For my property law course this semester, students only get two credits, which means they get roughly half a page on patent law. That is not much space considering that I’ve written 9,000 posts covering every corner of our 235 year old system.  The reading comes immediately after reading on Popov v. Hayashi and Pierson v. Post.

A core insight here is that Pierson v. Post, 3 Cai. R. 175 (N.Y. Sup. Ct. 1805), and the America Invents Act of 2011 are doing the same work. Both define a formal act that counts as “possession” and award priority to whoever performs it first. In Pierson, the act is killing or capturing the fox. In patent law, the act is filing the application. The shift from the old first-to-invent system to first-inventor-to-file is a rehash of the majority-dissent split in Pierson. The old regime, which rewarded the first person to conceive of an invention (so long as she proved diligence in reducing it to practice), resembled Justice Livingston’s dissent, which would have awarded the fox to the pursuer in hot chase. The new regime, like the Pierson majority, demands a clear, unambiguous act of capture.  Note that this insight comes from Dotan Oliar & James Y. Stern, Right on Time: First Possession in Property and Intellectual Property, 99 B.U. L. Rev. 395 (2019), I just wrote it in a way that 1Ls can read and easily quickly.

The supplement works through each of the major IP regimes in turn. Patent law provides the closest analogy to the rule of capture. Copyright is different: protection attaches automatically at the moment of fixation, no examination required, and independent creation is a complete defense. Two photographers can take nearly identical pictures of the same Burr Oak tree, and each owns a valid copyright. Trademark sits closest to a pure first-possession model, with rights acquired through use in commerce, though what is “possessed” makes me a bit squeamish: the goodwill and mental association in the consuming public’s mind.
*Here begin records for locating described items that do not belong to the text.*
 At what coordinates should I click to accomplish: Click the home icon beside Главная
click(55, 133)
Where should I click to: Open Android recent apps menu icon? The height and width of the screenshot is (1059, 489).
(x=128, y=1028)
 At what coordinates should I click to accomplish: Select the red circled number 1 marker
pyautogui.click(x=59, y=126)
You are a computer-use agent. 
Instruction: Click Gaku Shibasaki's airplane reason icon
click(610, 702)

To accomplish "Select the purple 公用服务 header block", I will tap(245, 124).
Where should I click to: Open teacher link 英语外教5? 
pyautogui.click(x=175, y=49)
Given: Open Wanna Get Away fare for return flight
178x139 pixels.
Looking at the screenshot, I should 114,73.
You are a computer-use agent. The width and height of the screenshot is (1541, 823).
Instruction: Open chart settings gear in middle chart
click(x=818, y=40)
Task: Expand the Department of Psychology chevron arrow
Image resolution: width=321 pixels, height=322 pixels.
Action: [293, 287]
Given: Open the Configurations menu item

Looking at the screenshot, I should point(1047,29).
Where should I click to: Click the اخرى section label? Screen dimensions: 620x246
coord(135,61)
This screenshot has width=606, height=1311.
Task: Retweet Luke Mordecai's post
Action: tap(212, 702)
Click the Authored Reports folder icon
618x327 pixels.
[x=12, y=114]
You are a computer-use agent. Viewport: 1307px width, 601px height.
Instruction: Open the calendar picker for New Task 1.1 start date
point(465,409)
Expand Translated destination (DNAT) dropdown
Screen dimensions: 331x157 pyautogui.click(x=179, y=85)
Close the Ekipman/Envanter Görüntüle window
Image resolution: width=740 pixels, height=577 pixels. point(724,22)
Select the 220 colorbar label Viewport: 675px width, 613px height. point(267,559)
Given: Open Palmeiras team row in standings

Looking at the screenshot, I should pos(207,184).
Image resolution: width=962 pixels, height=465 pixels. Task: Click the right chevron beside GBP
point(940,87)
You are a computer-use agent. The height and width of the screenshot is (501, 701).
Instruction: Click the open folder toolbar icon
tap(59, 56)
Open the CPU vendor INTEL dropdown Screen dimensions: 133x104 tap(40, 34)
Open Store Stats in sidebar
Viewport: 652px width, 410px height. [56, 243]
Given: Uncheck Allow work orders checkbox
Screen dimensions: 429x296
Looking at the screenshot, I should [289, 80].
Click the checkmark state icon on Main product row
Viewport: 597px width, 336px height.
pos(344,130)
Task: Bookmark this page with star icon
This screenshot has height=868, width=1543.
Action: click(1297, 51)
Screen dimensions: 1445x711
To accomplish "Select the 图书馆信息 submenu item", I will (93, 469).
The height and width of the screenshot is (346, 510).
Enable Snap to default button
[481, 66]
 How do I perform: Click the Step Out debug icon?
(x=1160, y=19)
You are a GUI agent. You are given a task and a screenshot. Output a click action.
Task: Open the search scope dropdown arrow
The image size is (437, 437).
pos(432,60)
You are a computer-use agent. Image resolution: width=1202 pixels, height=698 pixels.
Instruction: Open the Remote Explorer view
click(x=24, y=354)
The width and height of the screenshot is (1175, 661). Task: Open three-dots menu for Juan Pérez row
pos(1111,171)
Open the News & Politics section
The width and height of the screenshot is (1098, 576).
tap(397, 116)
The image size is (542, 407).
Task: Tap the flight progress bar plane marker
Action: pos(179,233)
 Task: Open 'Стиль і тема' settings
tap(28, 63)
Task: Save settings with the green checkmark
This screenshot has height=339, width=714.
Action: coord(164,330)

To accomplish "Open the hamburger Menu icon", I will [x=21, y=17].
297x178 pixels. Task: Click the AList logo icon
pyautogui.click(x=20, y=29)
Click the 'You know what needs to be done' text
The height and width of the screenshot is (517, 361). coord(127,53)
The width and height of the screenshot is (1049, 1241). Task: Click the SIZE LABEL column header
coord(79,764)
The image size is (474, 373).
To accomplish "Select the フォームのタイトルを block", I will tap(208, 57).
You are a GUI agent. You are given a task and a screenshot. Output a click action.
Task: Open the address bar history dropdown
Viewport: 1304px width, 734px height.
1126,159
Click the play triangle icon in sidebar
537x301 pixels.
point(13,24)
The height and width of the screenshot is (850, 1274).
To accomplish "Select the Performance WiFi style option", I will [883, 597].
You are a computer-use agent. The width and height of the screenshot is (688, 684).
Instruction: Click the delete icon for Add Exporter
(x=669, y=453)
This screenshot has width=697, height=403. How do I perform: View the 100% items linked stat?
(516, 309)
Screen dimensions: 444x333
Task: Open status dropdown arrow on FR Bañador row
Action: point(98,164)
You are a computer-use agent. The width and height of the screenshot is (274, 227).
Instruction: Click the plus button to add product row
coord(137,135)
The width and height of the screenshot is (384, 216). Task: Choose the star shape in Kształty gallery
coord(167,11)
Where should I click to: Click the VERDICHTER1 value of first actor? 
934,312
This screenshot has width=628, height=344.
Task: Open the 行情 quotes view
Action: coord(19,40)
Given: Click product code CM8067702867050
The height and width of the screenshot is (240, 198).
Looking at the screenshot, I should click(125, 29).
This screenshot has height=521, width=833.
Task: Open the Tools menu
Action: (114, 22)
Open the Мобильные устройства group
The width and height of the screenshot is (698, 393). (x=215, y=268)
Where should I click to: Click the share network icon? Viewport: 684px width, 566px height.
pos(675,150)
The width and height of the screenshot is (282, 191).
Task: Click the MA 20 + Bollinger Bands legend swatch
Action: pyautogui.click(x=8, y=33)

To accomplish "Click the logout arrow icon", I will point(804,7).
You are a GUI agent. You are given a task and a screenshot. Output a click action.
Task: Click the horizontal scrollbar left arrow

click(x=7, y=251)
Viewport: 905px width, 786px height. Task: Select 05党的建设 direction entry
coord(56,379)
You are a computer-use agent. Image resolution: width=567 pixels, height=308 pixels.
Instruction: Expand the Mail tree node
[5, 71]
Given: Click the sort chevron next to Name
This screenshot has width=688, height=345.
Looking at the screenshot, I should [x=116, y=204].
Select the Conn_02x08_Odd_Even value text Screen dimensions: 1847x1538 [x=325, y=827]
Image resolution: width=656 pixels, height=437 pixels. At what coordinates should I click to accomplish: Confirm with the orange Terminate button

Do the short reading here: CrouchSupplement_IP_and_Possession

2 thoughts on “First Possession and Intellectual Property: A Supplement for Property Law

  1. 1

    Great blog. Vaguely reminded me of my first property law class that also started with great historic examples of that fox, and passing a clod of earth for a medieval real property transfer, and tagging whales in Moby Dick. [But disappointingly much less interesting much of the rest of the semester.]
    But as for pre-AIA patent law, “conception plus reasonably diligence until filing the patent application” was not nearly as significant and winnable as being able to prove a “prior actual reduction to practice” with no abandonment until filing the application. Both conception and reasonable diligence were often tough to have sufficient evidence for to beat an earlier filing date of the other party and the testimony of the inventors themselves was insufficient. The junior party, who filed last, lost in the great majority of all interferences, especially small inventors, as those drafting the AIA knew well.
    One other example of when an employee inventor might want to have his or her own attorney: When that inventor’s former employer (or a PAE assignee) is suing on that inventor’s patent and the litigation opponent’s attorneys are deposing the inventor and trying to nail the inventor for inequitable conduct. [Likewise for the attorney that drafted and filed the application.]